Página principal. Ciclo de Shaedra, Tomo 9: Oscuridades

5 La música del pasado

Con Syu al hombro y Frundis a la espalda, atravesé las calles aún pobladas de gente festejando. Me crucé con varios niños montados sobre potros y hasta vi a una niña subida peligrosamente a un caballo enorme. Durante tal vez diez minutos me siguieron dos perros peludos que por lo visto se aburrían de tanto alborozo. Todas las plazas estaban abarrotadas, llenas de mesas y sillas aún ocupadas. Desde luego, la cultura mirleriana era muy diferente de la de Ató, pensé, mientras rodeaba la Plaza de Sil y tomaba la dirección del Palacio del Viento.

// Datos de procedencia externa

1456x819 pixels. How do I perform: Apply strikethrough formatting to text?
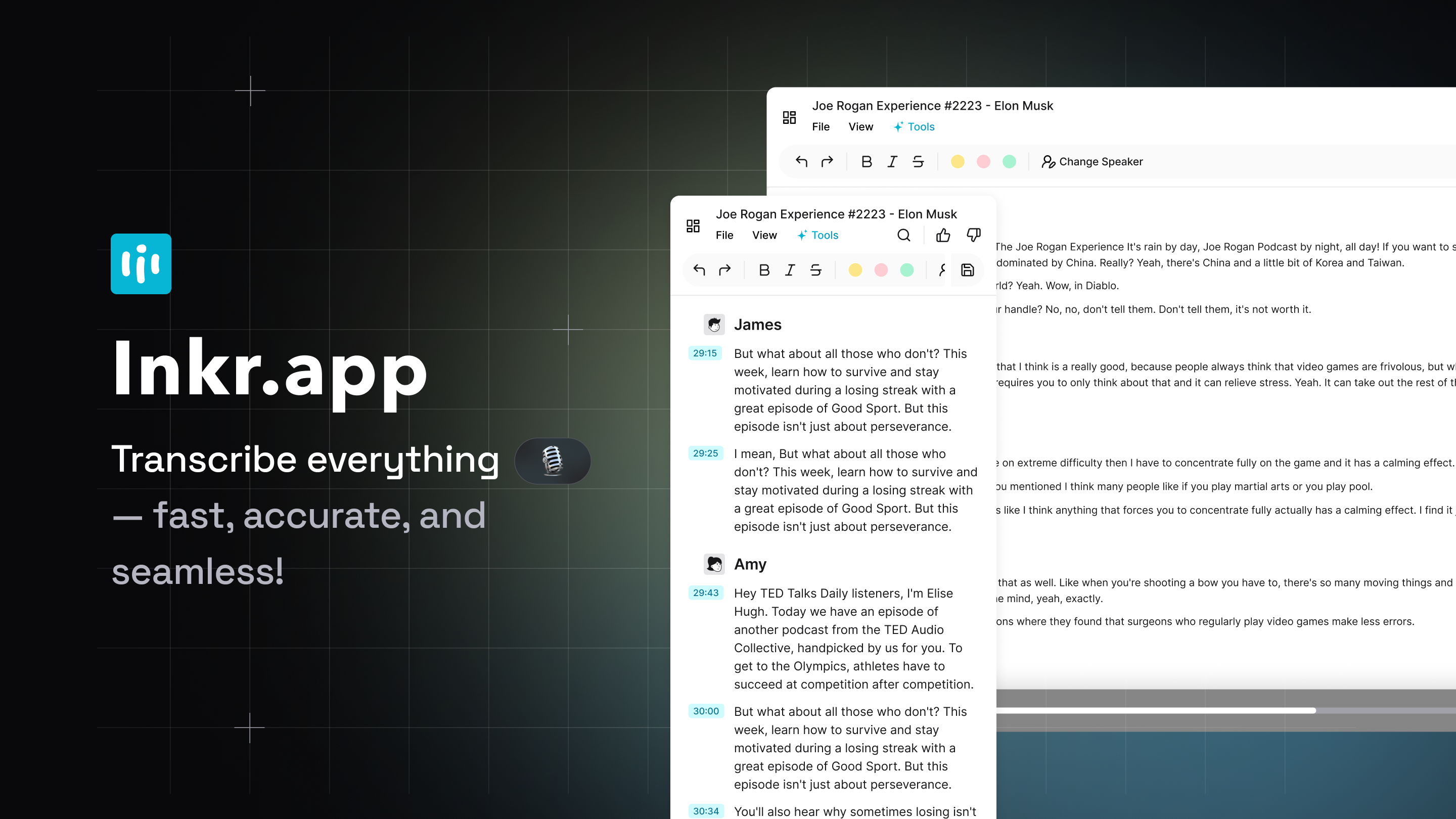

No había comentado a nadie mi encuentro intempestivo con Namilisú y su propuesta de duelo. Estaba convencida de que Spaw habría intentado disuadirme. Y con las pocas ganas que tenía yo de enfrentarme a Namilisú, tal vez lo hubiera conseguido. Es más, cuando llegué ante el portal del palacio, un escalofrío de temor me recorrió y vacilé en mi determinación. Sumido en las tinieblas, el edificio parecía aún más tétrico que cuando me lo había enseñado Arfa. Los árboles mecían sus ramas como arañas esqueléticas en el aire nocturno. ¿Y si era cierta aquella historia de aquel muchacho que se había perdido en aquel lugar…?

Oí unas risas en la calle. Aparecieron dos familias que volvían a sus casas alegremente. Me aparté del portal y esperé a que se alejaran para regresar a regañadientes. El paisaje era realmente lúgubre.

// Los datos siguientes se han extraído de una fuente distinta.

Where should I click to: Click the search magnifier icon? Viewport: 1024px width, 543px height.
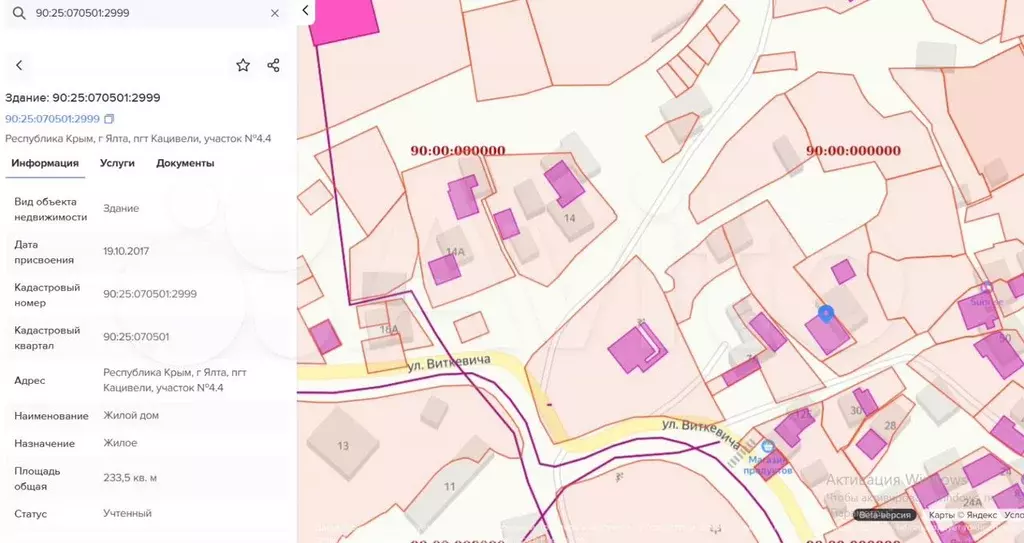point(17,14)
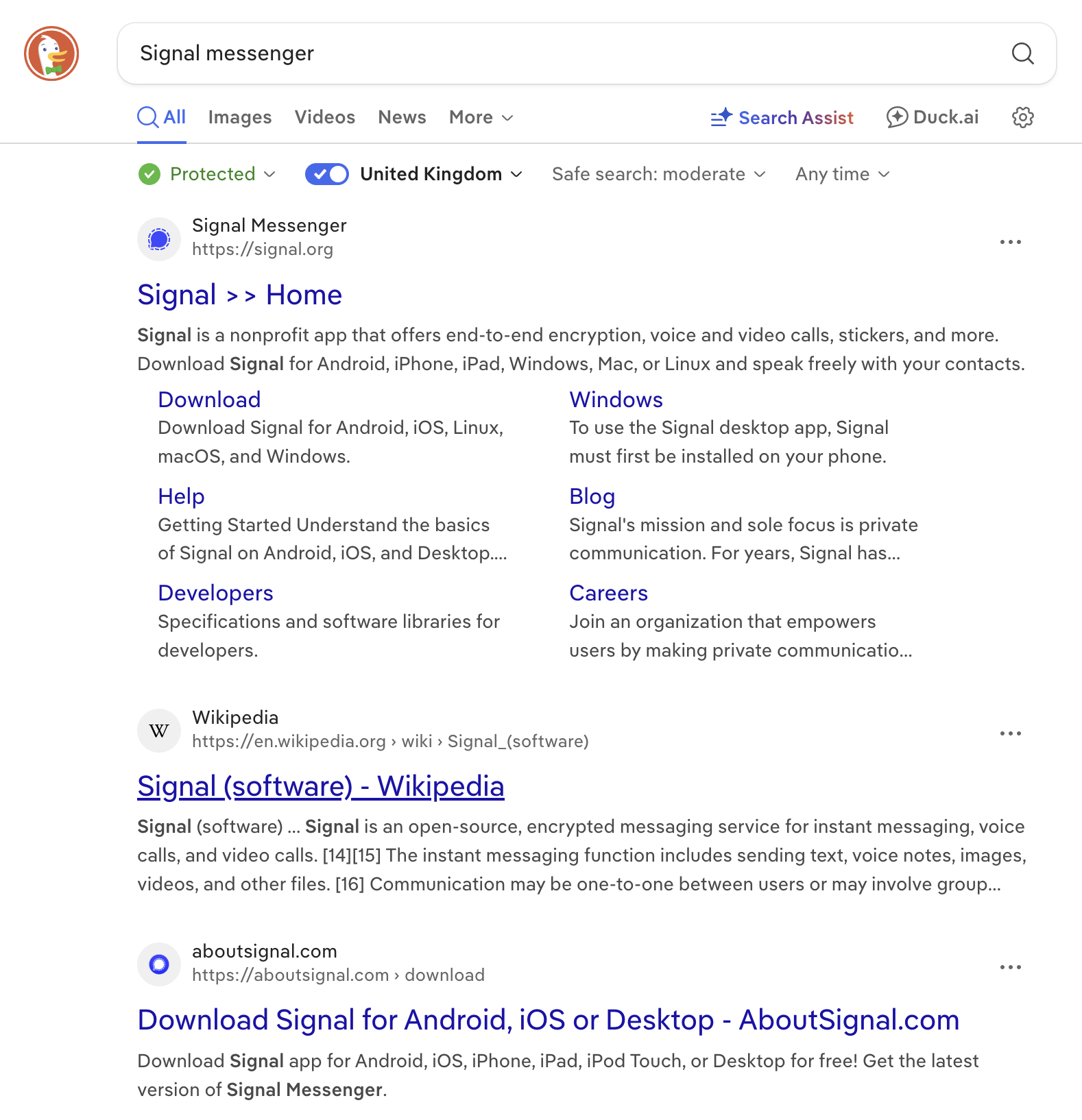Screen dimensions: 1082x1120
Task: Toggle the United Kingdom region switch
Action: 327,174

Syu se agitaba sobre mi hombro, incómodo. Ya me había comunicado su opinión sobre el tema: entrar ahí no era prudente. En cambio, Frundis estaba más callado que de costumbre y en ese instante se había sumido en un profundo silencio. Pero a pesar de nuestras preguntas, el bastón se negaba a decirnos qué le ocurría.

Esperé unos minutos delante del portal, hasta oír las doce campanadas. Al de un rato, empecé a removerme inquieta. ¿Y si Namilisú me esperaba ya dentro? ¿Y si no venía? Al fin y al cabo, podía haber querido tomarme el pelo. Tal vez tan sólo desease que me perdiese en aquel misterioso Palacio del Viento…

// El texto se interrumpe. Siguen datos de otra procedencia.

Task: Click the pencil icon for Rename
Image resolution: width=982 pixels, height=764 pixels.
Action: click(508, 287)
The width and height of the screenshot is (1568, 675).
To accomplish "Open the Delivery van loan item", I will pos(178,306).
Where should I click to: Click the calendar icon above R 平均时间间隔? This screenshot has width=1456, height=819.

“Vayámonos de aquí”, dijo Frundis con un silbido de violines. El aspecto siniestro del palacio parecía realmente perturbar su humor, me percaté, algo preocupada. Iba a asentir, harta de esperar, cuando vi aparecer por una calle a toda una comitiva guiada por Namilisú.

Los observé acercarse, perpleja. Eran como diez personas. Y entre ellas estaban los otros cuatro alumnos de Dinyú… y Arfa.

—¡Shaedra! —exclamó la faingal. Sus mejillas estaban sonrojadas y sus ojos rosáceos y algo ebrios brillaban de excitación—. No sabía que ibas a batirte en duelo con Nam. —Se acercó, ligera como un hada, y noté su inquietud antes de que añadiese por lo lo bajo—: ¿Pero seguro que estás en condiciones…?

Carraspeé, sin saber si se refería a mi herida o a mi Sreda aún recientemente estable.

—Ha sido idea suya —repliqué.

—Un gusto volver a verte —intervino Namilisú, sonriente. Apartó su melena rubia de la cara, atándosela con un lazo, al tiempo que decía—: Entremos. Amigos, vais a ver el lin-say y el har-kar en acción. Perdona por el retraso, Shaedra. La puntualidad no es una virtud mirleriana.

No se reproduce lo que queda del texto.